David Leatherbarrow / ARCHITECTURAL PERFORMANCE: BETWEEN PRODUCTION AND REPRESENTATION
Thursday, March 22, 2012, 6 - 7:30pm
6PM | RM 315 | FOUNDATION BUILDING
David Leatherbarrow is Professor of Architecture, Chairman of the Architecture Ph.D. Program, and Interim Chair at the University of Pennsylvania, where he has taught architectural design, history, and theory since 1984. Before Penn he taught at Cambridge University and the University of Westminster. David Leatherbarrow earned his Bachelor of Architecture degree at the University of Kentucky and his Ph.D. in Art at the University of Essex. His books include Architecture Oriented Otherwise (2009), Topographical Stories: studies in landscape and architecture (2004), and Surface Architecture (2002), written in collaboration with Mohsen Mostafavi. Earlier books include Uncommon Ground: architecture, technology and topography; The Roots of Architectural Invention: site, enclosure and materials; and On Weathering: the life of buildings in time, again with Mostafavi.
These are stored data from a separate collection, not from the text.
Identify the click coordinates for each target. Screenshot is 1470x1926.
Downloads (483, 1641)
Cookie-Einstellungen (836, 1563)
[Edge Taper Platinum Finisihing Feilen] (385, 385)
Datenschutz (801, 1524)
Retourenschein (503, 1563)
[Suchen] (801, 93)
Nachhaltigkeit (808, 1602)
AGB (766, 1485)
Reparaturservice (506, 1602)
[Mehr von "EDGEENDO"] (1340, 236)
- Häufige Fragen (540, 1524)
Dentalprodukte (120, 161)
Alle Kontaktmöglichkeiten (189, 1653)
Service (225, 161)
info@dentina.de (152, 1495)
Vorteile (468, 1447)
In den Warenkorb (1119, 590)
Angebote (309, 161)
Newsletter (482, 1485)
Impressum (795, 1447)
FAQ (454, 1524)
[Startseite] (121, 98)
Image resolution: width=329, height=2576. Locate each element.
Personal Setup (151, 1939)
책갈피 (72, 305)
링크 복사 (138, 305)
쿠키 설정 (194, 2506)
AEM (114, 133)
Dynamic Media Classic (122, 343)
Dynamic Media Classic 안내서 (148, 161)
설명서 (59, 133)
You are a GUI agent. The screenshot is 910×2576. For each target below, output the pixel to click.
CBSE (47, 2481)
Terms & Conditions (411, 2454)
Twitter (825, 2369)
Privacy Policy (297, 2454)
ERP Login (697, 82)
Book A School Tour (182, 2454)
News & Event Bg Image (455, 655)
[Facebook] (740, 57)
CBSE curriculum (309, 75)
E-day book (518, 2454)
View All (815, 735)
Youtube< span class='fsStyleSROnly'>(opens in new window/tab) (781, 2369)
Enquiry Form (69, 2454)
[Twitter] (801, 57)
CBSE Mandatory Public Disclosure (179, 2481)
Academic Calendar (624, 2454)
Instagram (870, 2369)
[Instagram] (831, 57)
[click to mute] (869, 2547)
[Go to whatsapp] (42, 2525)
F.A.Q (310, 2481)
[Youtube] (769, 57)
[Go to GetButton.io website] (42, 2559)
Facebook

In addition to these books he has published over eighty scholarly articles. In the past, his research has focused on various topics in the history and theory of architecture, gardens, and urbanism; more recently his work has concentrated on the impact of contemporary technology on architecture and the city.
Open only to students, faculty, and staff of The Cooper Union.